* WRITTEN TASK: Pick out each line in the items below that contains the word "link", and copy those lines.

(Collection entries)
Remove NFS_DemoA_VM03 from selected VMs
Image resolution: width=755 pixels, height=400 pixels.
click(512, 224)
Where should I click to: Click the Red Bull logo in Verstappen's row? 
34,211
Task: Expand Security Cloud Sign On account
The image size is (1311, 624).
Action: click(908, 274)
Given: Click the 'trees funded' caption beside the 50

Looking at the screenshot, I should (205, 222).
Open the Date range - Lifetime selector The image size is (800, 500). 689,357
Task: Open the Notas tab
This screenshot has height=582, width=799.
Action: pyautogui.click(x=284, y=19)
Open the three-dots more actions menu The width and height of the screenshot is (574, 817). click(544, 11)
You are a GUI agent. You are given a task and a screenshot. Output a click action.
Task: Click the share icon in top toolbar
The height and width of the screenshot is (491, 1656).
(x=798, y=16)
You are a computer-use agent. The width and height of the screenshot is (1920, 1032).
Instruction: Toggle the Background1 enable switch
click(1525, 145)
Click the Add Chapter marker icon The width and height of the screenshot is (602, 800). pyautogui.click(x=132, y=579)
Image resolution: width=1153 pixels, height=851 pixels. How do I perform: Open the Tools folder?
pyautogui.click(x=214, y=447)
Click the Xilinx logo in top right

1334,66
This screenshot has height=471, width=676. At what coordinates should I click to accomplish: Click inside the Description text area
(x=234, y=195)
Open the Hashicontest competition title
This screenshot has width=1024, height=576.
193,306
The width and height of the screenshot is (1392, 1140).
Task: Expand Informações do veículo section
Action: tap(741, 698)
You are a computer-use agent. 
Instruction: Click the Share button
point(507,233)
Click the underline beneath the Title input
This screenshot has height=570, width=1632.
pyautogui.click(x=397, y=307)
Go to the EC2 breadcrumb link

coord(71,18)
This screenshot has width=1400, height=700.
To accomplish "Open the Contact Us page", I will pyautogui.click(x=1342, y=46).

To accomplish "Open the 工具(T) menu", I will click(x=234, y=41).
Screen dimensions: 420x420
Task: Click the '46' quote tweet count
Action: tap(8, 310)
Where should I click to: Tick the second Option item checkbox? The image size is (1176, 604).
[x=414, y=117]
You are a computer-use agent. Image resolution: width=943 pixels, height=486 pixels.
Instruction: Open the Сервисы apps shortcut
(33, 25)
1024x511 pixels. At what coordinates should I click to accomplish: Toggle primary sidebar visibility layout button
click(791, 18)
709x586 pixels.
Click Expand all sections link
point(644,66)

* TASK OUTPUT:
Go to the EC2 breadcrumb link
Click Expand all sections link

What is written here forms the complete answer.